167. Research suggests that A-levels have not necessarily become easier, but the examination no longer measures what it used to. Examinations have become more predictable so that teachers have become more effective at coaching pupils and, correspondingly, pupils have become deskilled. It follows, he argues, that one can no longer infer from a top grade that the pupil achieving it has the same skills that a pupil achieving a top grade years ago had.[304]

168. Professor Peter Tymms told us that his research suggested that assessment standards at GCSE appear to be relatively stable over a number of years. However, at A-level they have not, with pupils of a particular ability getting higher grades now than they would have done some years ago. The biggest change has been in mathematics, in which a D grade some years ago would now be the equivalent of a B grade.[305] Again, whereas 30% of A-level candidates used to fail, getting less than an E grade, now just a small percentage fail outright, which Professor Tymms characterises as a "dramatic shift".[306] However, an improvement in overall grades does not necessarily mean that assessment standards have been debased. Professor Tymms' evidence certainly shows that children of the same ability are now getting higher grades than they would have received some years ago, but the reasons for this may be complex. It could, for example, be partially attributed to teaching standards, but the question cannot be answered without an appreciation of equivalent assessment standards.[307] Unfortunately, unlike Key Stage tests, A-levels and GCSEs are not pre-tested by the regulator or Awarding Bodies and no items used in previous years are repeated in following years, so there is no way to reference assessment standards from one year to the next. Standard-setting is done retrospectively on the basis of statistical relationships and judgments.[308]

169. Some witnesses have queried whether a system which allows the existence of multiple Awarding Bodies can ever really ensure that the standards of the assessments produced by those Awarding Bodies are the same.[309] We have received evidence that some schools choose a syllabus from a given exam board on the basis that they consider it easier, and therefore more likely that their pupils will achieve higher grades.[310] In addition, there is some suggestion that some subjects, such as mathematics and the sciences, are 'harder' than others, so that pupils and schools are more likely to choose 'easier' subjects in an effort to maximise grades.[311]

INTERNATIONAL EVIDENCE

170. Witnesses have discussed some of the available international evidence of performance at the secondary stage of education. The essential paradox appears to be that, whilst test scores are improving at home, international rankings are either static or falling. The percentages of pupils achieving the target standards at Key Stages 3 and 4 have risen over time according to domestic test results, yet progress on international attainment measures has stalled. Evidence from TIMSS for Key Stage 3 shows no significant change in performance between 1995 and 2003; and PISA shows that, for a given score at Key Stage 3 or 4, pupils attained on average a higher PISA score in 2000 than in 2003. Although the UK's response rate to the 2003 PISA survey was too low to ensure statistical comparability, the mean score produced was lower than that in 2000 and led to the UK falling down the international ranking.[312] One possible explanation, according to the IPPR, is that Key Stage 3 and 4 test scores are not consistent over time. Its preferred explanation, however, is that "improvements in the key stage results do not accurately mirror improvements in underlying pupil attainment, and that some of the improvement is due to more narrowly focused teaching".[313]

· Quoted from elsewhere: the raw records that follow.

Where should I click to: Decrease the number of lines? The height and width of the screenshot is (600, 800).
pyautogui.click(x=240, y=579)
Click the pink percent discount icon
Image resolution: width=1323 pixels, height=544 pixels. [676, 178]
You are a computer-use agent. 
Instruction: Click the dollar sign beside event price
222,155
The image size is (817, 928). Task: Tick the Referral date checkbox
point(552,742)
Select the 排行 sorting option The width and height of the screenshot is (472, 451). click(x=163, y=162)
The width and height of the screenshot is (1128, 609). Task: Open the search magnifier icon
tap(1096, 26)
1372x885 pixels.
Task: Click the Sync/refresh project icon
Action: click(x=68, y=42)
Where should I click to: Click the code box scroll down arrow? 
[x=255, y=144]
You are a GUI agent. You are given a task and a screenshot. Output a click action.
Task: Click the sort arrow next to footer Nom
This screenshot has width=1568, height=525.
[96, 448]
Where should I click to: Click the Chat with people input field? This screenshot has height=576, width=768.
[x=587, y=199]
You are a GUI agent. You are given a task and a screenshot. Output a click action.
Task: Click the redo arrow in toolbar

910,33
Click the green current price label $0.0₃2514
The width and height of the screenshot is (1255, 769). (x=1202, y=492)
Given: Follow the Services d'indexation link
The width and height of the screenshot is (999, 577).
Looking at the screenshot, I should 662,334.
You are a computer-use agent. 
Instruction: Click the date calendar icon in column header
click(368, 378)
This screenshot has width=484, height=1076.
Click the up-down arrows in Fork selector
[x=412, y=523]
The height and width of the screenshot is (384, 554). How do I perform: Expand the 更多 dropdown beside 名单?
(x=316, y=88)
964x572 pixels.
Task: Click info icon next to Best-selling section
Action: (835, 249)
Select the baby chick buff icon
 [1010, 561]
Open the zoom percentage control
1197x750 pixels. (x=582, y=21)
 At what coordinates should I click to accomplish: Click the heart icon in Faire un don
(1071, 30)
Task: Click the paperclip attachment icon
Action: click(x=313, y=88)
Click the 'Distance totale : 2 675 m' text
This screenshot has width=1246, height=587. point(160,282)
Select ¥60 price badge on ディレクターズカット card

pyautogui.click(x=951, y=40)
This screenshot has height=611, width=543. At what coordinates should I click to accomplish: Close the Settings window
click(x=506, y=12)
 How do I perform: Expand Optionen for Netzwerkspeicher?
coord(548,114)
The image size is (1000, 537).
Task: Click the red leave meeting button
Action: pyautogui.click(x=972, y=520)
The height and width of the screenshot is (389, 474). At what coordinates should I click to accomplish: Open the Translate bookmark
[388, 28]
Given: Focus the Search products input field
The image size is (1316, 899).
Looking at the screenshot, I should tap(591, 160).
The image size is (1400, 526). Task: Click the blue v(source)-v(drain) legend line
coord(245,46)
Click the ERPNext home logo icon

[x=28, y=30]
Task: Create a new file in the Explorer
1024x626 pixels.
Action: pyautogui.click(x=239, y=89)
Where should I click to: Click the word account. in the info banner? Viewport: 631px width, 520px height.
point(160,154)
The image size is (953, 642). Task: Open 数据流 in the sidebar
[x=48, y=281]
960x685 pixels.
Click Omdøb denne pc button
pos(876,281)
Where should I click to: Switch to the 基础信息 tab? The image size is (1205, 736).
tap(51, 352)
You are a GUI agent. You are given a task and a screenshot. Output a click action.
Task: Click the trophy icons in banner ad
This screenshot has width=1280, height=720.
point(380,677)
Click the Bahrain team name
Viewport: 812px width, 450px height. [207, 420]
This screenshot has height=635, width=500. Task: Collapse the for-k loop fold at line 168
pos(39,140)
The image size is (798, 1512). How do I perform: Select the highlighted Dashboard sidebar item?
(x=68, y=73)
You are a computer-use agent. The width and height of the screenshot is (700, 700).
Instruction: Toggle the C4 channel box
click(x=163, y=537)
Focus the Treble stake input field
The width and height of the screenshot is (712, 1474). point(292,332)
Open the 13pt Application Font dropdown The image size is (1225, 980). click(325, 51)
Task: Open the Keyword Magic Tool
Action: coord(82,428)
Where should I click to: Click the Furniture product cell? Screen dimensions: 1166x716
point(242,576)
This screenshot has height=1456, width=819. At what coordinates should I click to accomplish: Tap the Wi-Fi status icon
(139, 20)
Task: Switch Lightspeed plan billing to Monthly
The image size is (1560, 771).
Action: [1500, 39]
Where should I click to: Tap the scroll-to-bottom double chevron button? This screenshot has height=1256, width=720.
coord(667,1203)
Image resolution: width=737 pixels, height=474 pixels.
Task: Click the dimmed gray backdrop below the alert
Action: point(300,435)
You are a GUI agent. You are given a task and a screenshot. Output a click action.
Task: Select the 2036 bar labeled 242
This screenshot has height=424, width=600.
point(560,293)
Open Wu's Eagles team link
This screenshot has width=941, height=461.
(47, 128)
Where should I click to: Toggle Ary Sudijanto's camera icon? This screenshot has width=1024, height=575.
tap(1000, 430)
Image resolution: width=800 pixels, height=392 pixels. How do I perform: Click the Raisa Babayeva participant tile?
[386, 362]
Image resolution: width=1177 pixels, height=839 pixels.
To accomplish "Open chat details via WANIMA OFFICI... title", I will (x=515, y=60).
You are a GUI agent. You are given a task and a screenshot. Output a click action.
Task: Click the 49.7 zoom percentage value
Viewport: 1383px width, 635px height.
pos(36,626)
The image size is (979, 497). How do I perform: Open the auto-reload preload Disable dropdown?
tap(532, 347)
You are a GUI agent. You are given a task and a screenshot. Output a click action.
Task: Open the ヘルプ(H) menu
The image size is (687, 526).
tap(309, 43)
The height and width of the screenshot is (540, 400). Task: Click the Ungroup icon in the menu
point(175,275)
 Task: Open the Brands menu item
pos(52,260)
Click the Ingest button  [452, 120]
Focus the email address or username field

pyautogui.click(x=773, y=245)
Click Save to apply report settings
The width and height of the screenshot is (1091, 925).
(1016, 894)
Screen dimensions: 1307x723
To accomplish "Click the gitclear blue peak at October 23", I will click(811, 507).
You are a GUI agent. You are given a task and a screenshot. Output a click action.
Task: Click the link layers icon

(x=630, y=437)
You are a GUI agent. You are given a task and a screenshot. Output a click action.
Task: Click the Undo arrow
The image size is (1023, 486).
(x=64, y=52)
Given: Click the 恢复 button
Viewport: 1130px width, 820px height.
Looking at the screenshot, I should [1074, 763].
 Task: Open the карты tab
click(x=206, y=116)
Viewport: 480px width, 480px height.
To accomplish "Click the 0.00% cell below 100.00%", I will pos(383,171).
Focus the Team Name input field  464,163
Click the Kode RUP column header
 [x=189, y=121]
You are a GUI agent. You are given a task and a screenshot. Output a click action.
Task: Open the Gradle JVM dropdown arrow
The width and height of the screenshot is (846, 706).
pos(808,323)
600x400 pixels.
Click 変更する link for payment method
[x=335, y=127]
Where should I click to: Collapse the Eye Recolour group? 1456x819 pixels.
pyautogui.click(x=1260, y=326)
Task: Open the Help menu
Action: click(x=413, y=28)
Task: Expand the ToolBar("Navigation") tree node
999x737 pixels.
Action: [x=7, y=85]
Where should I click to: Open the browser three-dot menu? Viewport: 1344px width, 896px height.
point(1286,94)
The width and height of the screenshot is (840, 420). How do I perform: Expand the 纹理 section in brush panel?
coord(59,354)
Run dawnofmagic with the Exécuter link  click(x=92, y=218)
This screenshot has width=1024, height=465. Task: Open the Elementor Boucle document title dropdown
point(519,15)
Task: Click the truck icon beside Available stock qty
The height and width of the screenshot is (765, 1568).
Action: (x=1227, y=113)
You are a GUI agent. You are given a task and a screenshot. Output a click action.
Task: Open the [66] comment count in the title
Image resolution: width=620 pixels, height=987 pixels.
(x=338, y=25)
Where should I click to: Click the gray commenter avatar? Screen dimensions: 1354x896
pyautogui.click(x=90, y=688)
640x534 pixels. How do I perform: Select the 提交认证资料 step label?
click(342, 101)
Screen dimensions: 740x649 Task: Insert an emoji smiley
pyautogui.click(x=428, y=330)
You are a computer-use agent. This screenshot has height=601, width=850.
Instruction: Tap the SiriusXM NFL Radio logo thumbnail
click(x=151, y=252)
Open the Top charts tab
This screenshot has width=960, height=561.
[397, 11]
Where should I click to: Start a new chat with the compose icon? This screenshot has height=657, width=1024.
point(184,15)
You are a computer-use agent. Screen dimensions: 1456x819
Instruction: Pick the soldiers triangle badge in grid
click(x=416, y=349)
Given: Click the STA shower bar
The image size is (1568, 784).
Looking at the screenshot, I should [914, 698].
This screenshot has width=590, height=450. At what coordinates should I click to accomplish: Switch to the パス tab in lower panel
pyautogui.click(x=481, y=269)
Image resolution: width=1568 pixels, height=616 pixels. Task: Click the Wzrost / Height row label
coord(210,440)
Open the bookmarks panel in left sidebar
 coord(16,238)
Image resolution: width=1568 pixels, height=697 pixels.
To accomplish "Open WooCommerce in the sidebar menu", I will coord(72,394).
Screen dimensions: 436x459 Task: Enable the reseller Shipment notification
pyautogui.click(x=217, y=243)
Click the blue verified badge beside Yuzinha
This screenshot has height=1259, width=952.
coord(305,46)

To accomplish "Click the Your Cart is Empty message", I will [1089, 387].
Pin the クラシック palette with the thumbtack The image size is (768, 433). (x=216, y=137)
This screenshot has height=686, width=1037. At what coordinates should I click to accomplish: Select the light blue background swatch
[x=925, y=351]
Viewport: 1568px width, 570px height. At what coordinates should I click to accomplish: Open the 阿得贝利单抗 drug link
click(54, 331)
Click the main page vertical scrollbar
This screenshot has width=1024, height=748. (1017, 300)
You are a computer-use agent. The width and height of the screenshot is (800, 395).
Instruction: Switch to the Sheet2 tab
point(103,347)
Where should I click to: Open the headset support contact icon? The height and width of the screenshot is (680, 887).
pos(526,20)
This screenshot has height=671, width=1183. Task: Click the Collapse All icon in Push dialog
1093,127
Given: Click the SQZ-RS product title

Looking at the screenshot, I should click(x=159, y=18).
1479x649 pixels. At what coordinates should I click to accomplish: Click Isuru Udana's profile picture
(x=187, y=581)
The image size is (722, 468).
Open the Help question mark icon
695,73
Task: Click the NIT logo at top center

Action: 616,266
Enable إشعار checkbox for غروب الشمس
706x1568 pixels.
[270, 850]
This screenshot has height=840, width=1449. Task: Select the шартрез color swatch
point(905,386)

171. It is not possible for us to come to a definitive view on grade inflation in the context of such a wide-ranging inquiry. However, it seems clear to us from the evidence that we have received that the Government has not engaged with the complexity of the technical arguments about grade inflation and standards over time. We recommend that the Government addresses these issues head-on, starting with a mandate to the QCA or the proposed new regulator to undertake a full review of assessment standards.

Accountability through sampling

172. Whilst the use of saturation testing, that is, the testing of each child in a given cohort, is generally agreed to be an appropriate means of ascertaining and certifying individual pupil and, to a certain extent, school achievement[314], there is rather more argument about whether saturation testing is an appropriate method of testing local and national performance and monitoring the effects of changes in policy.[315]

173. Witnesses have argued for the decoupling of measures of pupil attainment from accountability and monitoring measures in order to remove the need for central collection of individual pupil performance data, thereby removing the high-stakes for the school.[316] Implicit in this argument is the hope that, once the stakes are removed, the school can get on with the business of teaching children a full and rounded curriculum without fear of recrimination and the children will benefit from the education to which they should, in any event, be entitled.[317] That the tests would, presumably, remain high-stakes for the individual child has largely been ignored in the evidence we have received.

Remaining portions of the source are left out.